The instrument sounds clean, but not clinical, and lacks (thankfully) the "brazz" of somem DCO synths.
There is a touch of noise, but that's okay.
Clavinets and bells just pour out of this thing. I usually don't program clavinets either (ION found me making some brass patches, and I don't usually go for those either; interesting how different synths have different "voices" depending upon all of the different tonal and parameter aspects). This is a great device for pads, percussive tones, filter sweeps, leads, bass, SFX, etc. It has a wide range of strong results.
Fear the PolyEvolver! If you like the Evolver, start saving now.
|Rating: 4 out of 5 posted Sunday-Mar-21-2004 at 19:36|
|Sam a part-time user from USA writes:|
I owned one for about a year and did not like it at all. Found it to be a bit too digital and not organic sounding enough for me. Too similar to computer noise for me. I really dont get all the hype on this one at all but perhaps Im just ignorant. I sold mine and do not miss it one bit. I know the grid matrix thang from my Pulse and MicroWave units, so that wasnt what threw me. I just never created anything that really turned me on out of this little box. thats what did it for me.
|Rating: 2 out of 5 posted Tuesday-Nov-25-2003 at 12:15|
|Damien a professional user from England writes:|
I absolutley love this synth. When you open the box and a tiny little thing stares up at you, you question your purchase. Then you plug it in, fiddle about and read the very simple manual. Then bit by bit you just start unfolding different sounds and if you like retro 80's electronic sounds then this is a brilliant bit of gear. Just one evening of playing around gave me so many ideas, intros and blippy little grooves, the only downside is, i can spend hours just messing about with this, instead of getting on with projects already on the go.

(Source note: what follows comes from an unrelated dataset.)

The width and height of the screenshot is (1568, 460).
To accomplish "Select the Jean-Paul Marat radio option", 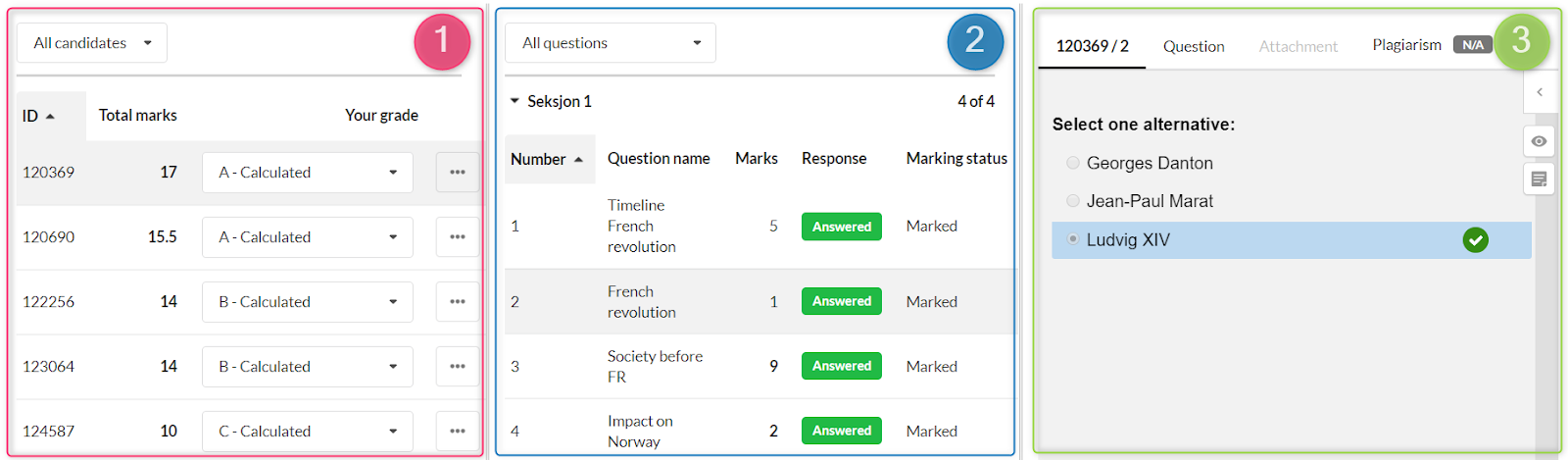I will (x=1073, y=201).
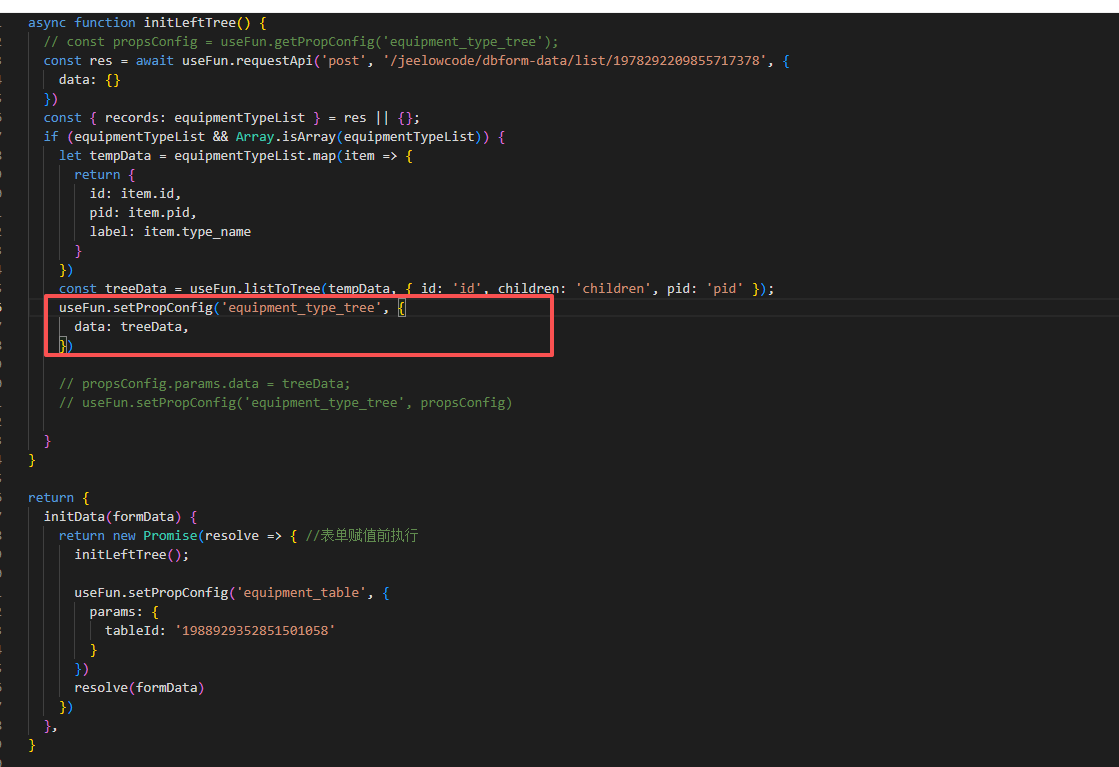Click the 'pid: item.pid' property line
The width and height of the screenshot is (1119, 767).
(x=143, y=212)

For those people harping on about the lack of this and the not quite doing that side of the synth, treat it as unique, stop trying to compare it with anything else and enjoy it's quirky little character... and as Dave Smith says...get evolving!!
|Rating: 5 out of 5 posted Friday-Aug-01-2003 at 11:01|
|Jonas a professional user from Sweden writes:|
I got the Evolver about a month ago, and I´m really pleased with it. It´s got a really wide spectra of sounds - great filters, great oscs (the slop function is great for some analog drift), a really nice interface (once you get familiar with it) and loads of modulations and sound wrangling capacities. The price is almost unbelievable compared to other new analog monosynths, and it fits right on top of my Nord Lead 3! This is a winner!
|Rating: 5 out of 5 posted Friday-Aug-01-2003 at 07:05|
|pah-dre a professional user from North America writes:|
Such an amazing box. I call it the wedge.
all the oscilators sound really good. I LOVE the digital waveforms. I shit you not. They sound very organic.
Everything is tuned also.. the (wonderful self-oscilating) filter automatically tunes to a note. very musical. I think the feedback does this too.
You can get the deepest of the deep analog bass out of this. The bass from this makes the Virus B look bad.
Nice wet drippy analog sounds... Or crazy monster machine lines... or weird quirky melody loops.... or PErcussion... acid lines... evolving drones.. weird poly/syncopated patterns... Self playing melodies.. this thing does it all.
Once again people will argue forever about this synth's sound, but the magic and personality really lie in the sequencer.
Bad points : the interface can be clumsy.. The 2 digit LED.. No headphone out.. the knobs do suck for performance... Labeling of knobs is nearly impossible to read in the dark.
you'll find these things dont matter.